Qué hay que hacer → ¿Puedes copiar literalmente el fragmento del texto sobre Carlos J. Finlay que va desde "Ay, Finlay, cuántos" hasta "toda la razón."?

Texto propuesto →
========================================================================

No se llamaba Carlos Juan, sino Juan Carlos. Pero quiso, para diferenciarse de su hijo, Carlos Eduardo, también médico, firmarse Carlos J.
Por eso no es erróneo decir Carlos J. Finlay Barrés, el nombre con el que aquel buen cazador de mosquitos, nacido el 3 de diciembre de 1833 y con estudios en el Jefferson Medical College de Filadelfia, pasó a la posteridad.
Más de una vez lo creyeron chiflado, porque él, contra creencias supuestamente científicas, ya había publicado en 1881 que la fiebre amarilla era propagada por un agente intermediario, no por el contacto personal, no por las ropas o por abrazos mal dados.
Al final, el camagüeyano, descendiente de escoceses y franceses, hizo público que ese agente era la hembra del hoy conocido Aedes aegypti y eso levantó ronchas, originó incredulidades, provocó que algunos cerraran los ojos y hasta lo calumniaran.
Ay, Finlay, cuántos deben haberte ofrecido disculpas después que te fuiste de este mundo, en agosto de 1915.
Cuántos seguramente se rasgaron las vestiduras al darse cuenta de que el insigne médico y epidemiólogo, merecía el Premio Nobel, que nunca le dieron pese a siete candidaturas.
Pero los que más deben pedir que los perdonen fueron aquellos que, intencionalmente o no, intentaron traspasar su descubrimiento al médico estadounidense Walter Reed, quien no hizo otra cosa que corroborar 19 años después del lanzamiento de la teoría del agente transmisor que el cubano tenía toda la razón.
Por fortuna, Carlos J., el tiempo se va encargando de situar cada cosa en su lugar y a ti llegaron a reconocerte como el verdadero descubridor del origen de la fiebre amarilla en 1954, en un congreso internacional celebrado en Roma.
Lástima que no fue antes. Lástima que muchos no sepan que fuiste ajedrecista, oftalmólogo, investigador sobre el cólera, estudioso del tétano infantil y más.
Solo queda seguir estudiándote y tratando de poner tu nombre, el verdadero, Carlos J., en lo más alto de la historia de la ciencia cubana, que es allí donde él lo merece.

========================================================================

Información →

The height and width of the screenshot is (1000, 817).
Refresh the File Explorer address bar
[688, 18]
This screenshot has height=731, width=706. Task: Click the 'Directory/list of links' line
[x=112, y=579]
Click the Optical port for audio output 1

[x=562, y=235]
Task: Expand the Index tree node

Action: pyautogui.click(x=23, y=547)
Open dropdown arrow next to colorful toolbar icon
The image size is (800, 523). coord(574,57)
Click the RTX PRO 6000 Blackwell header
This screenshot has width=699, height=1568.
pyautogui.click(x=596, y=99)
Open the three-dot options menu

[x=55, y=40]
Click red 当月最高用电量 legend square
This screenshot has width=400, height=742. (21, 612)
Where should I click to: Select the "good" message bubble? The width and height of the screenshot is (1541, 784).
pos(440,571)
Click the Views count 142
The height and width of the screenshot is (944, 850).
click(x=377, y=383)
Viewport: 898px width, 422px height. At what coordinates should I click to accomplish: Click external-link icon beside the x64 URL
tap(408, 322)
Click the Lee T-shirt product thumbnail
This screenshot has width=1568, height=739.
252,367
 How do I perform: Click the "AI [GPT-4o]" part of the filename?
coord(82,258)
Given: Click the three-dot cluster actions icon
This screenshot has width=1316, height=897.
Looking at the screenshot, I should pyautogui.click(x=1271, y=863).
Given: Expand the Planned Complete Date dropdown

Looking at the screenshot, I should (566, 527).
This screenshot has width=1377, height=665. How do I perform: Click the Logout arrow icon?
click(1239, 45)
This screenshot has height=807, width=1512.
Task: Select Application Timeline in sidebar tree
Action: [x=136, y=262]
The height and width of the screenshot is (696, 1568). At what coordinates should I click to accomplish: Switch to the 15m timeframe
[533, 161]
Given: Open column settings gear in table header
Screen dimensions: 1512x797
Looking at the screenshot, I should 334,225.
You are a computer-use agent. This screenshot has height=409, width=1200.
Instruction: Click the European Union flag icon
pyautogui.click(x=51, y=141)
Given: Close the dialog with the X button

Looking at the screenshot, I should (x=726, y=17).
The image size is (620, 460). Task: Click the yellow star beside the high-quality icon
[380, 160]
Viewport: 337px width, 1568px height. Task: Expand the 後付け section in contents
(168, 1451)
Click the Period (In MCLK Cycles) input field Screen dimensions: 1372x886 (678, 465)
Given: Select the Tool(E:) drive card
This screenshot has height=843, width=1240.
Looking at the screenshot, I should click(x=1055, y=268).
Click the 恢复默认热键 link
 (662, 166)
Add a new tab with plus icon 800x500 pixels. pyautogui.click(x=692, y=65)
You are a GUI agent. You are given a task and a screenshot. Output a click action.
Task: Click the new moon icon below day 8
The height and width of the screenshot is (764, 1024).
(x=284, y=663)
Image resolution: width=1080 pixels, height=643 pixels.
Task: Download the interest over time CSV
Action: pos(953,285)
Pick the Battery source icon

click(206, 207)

========================================================================

Respuesta del ejercicio →
Ay, Finlay, cuántos deben haberte ofrecido disculpas después que te fuiste de este mundo, en agosto de 1915.
Cuántos seguramente se rasgaron las vestiduras al darse cuenta de que el insigne médico y epidemiólogo, merecía el Premio Nobel, que nunca le dieron pese a siete candidaturas.
Pero los que más deben pedir que los perdonen fueron aquellos que, intencionalmente o no, intentaron traspasar su descubrimiento al médico estadounidense Walter Reed, quien no hizo otra cosa que corroborar 19 años después del lanzamiento de la teoría del agente transmisor que el cubano tenía toda la razón.